I can't resist putting in my two cents on the Microsoft bid for Yahoo.
My take is that it helps neither company. Here's why.
Microsoft has assembled a huge Internet presence. They have done it in a very workman-like way.
They decided the web was important so they started, and eventually won, the browser wars. The misconception on Microsoft's part was that browsers were important when in actuality it was the Internet itself that was important. The ability to be a player that could take advantage of the Internet's reach, its content, its ability to extend communication and community globally turned out to be much more valuable than controlling the on-ramp to the web. The browser was another piece of desktop software, something Microsoft was very good at developing, but the browser meant little in terms of signaling that Microsoft really understood the web.
Content is king, or is it?
Since the browser wars Microsoft has determined that they needed to expand their web presence. They purchased and expanded Hotmail in order to establish a foothold in the free web-based email space. The success of Hotmail ensured a steady stream of users and eyeballs to Microsoft properties. As successful as Hotmail has been, it has not been a particularly innovative concept. The same with their instant messenger offering, something which was done first by AOL.
News and Finance are strong areas in Microsoft's content lineup. Once again, these are not innovations but a response to the success other sites, including Yahoo, have had with this kind of content. To Microsoft's credit, they have done a very good job crafting this content and have been rewarded with strong traffic and solid revenues.

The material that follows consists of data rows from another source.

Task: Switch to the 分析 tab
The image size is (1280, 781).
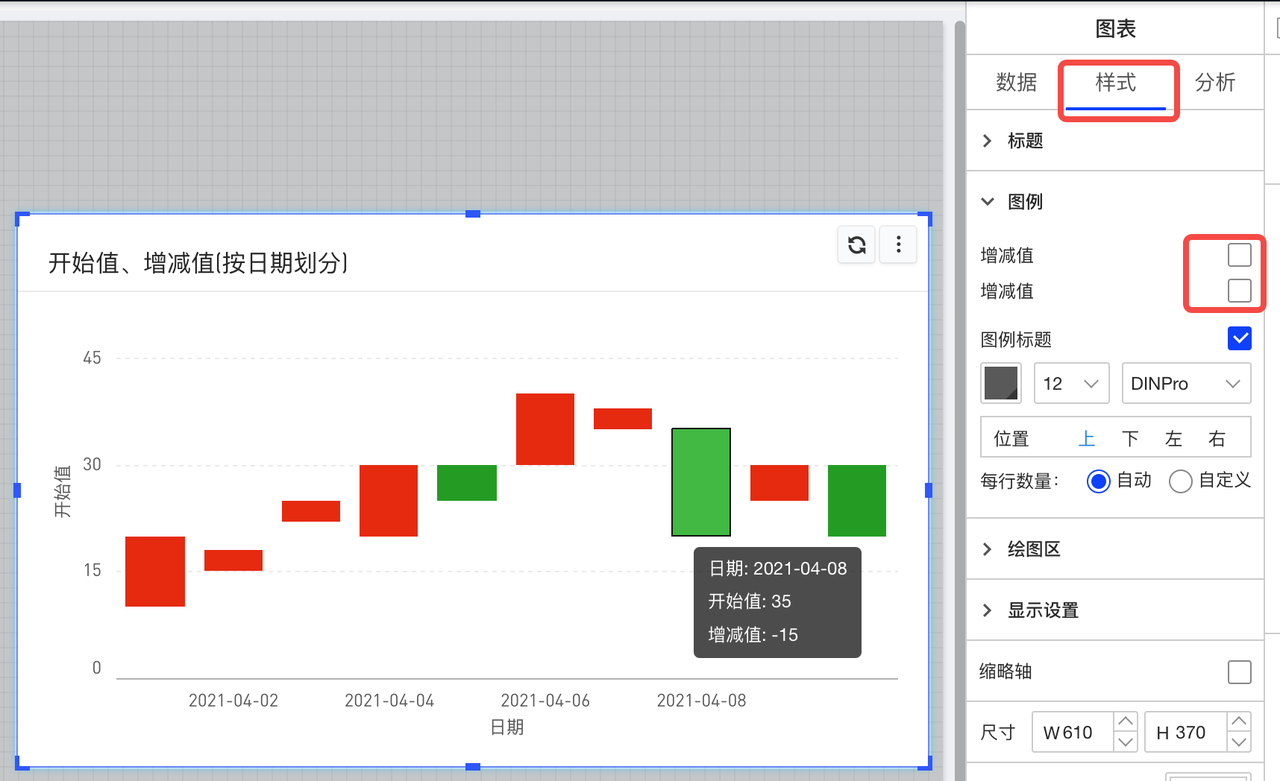Action: pyautogui.click(x=1215, y=83)
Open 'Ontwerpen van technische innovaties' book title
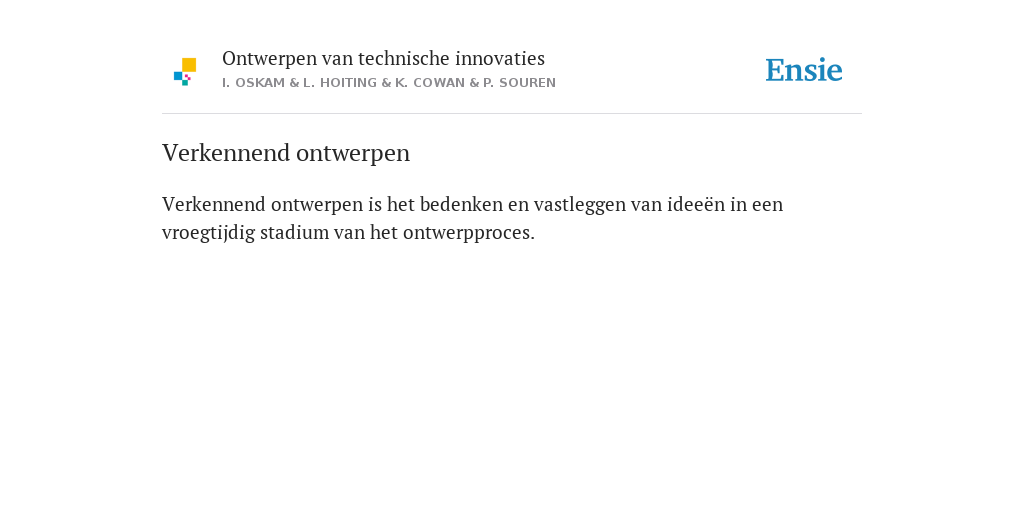Image resolution: width=1024 pixels, height=512 pixels. point(383,59)
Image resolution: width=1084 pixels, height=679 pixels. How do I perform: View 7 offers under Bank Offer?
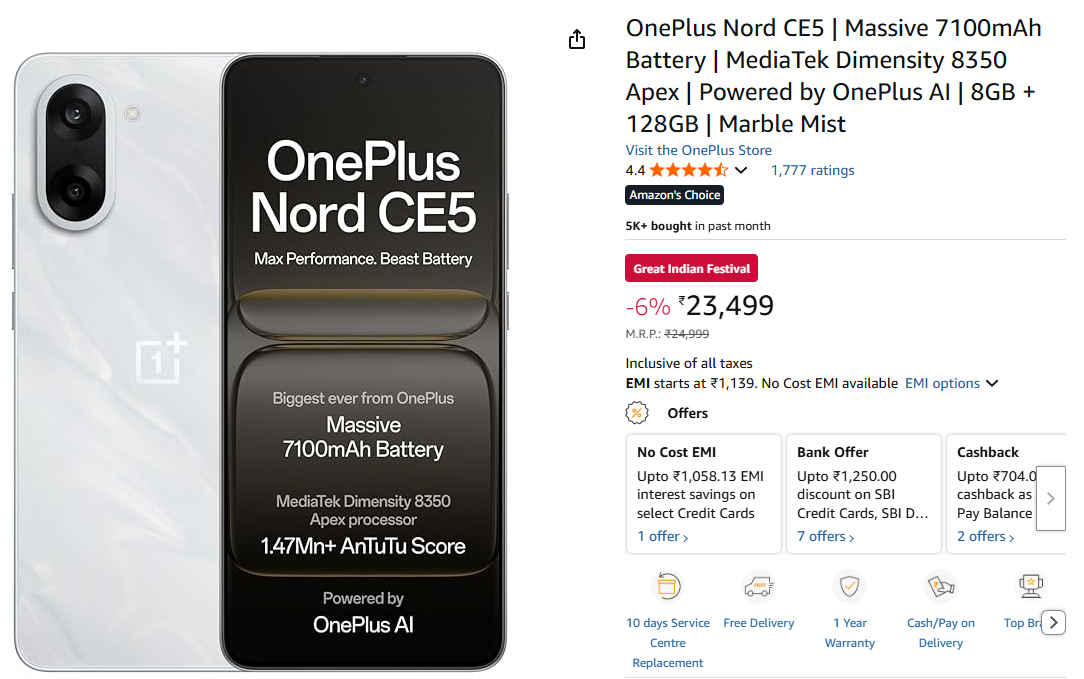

And so it goes with online product after product. MSN.com offers all the same kinds of content Yahoo does including search, shopping, games, etc. In spite of the traffic numbers and billions in revenues, Microsoft still loses money on their Internet initiatives.
The similarities between the two company's web offerings are striking as are the similarities in investors' attitudes toward them. Both are perceived to be in a situation where they offer excellent content, generate huge amounts of traffic but fail to monetize the operations sufficiently. And both are widely considered to have missed the transition from Web 1.0 to Web 2.0. It is looking like Microsoft's investment in Facebook came at the peak of the social networking phenomena. Recent reports suggest traffic to Facebook is beginning to fall off.
Why putting Yahoo and Microsoft together would improve this situation is a mystery to me. I just don't see where greater scale makes a $44B difference.
Fighting it out on the advertising front --
So it is clear that both companies are having trouble wringing profits out of their marquee web properties. Neither one does much with the subscription model so it all comes down to making money from advertising.
Here again we have similarities. Both offer search advertising but neither does it as well as Google. Google's AdWords platform is so simple to use that it leaves all others in the dust. It provides absolutely no impediment to small advertisers and offers large advertisers the scale they need. This ensures a tremendous amount of usage for the AdWords service. And Google has software superiority. Google's ad placement algorithms do a better job to ensure that relevant ads appear on search results pages and their search algorithms ensure that search results are deep and wide-ranging. Users trust Google to return the best search results; hence, Google's market leading performance in the search and search-advertising categories.
Microsoft and Yahoo have both tried to duplicate the success of Google's search-based advertising; however, neither has tried to do much of anything that can come close to competing with Google's AdSense network. Here is another multi-billion-dollar pillar of Google's advertising edifice. Google has enlisted hundreds of thousands of web site owners, large and small, to host ads via AdSense. Web publishers find this system simple and easy to use and it's free to join. It allows even the smallest niche players the ability to make a few cents or a few dollars from users clicking on ads. Those pennies and dollars add up and Google gets a cut from every click.
When it comes to banner ad placement, Yahoo is probably the leader but all three of the companies are beefing up their capabilities in this area by buying online advertising companies. Google bought DoubleClick, Microsoft bought aQuantive and Yahoo bought several players including BlueLithium, Overture and Right Media. All three are working to create sprawling ad networks that work across multiple properties, serve different kinds of marketing partners and bring to bear various methods of smart ad serving.
What we see is a company having trouble monetizing its web properties (Microsoft) buying a company whose ability to monetize its web properties is eroding (Yahoo). $44.6 billion is a lot for Microsoft to spend essentially to acquire an ad network and duplicate its online offerings. The results will be bigger but they may not be better. What is needed is a visionary leader, something both company's seem to be lacking.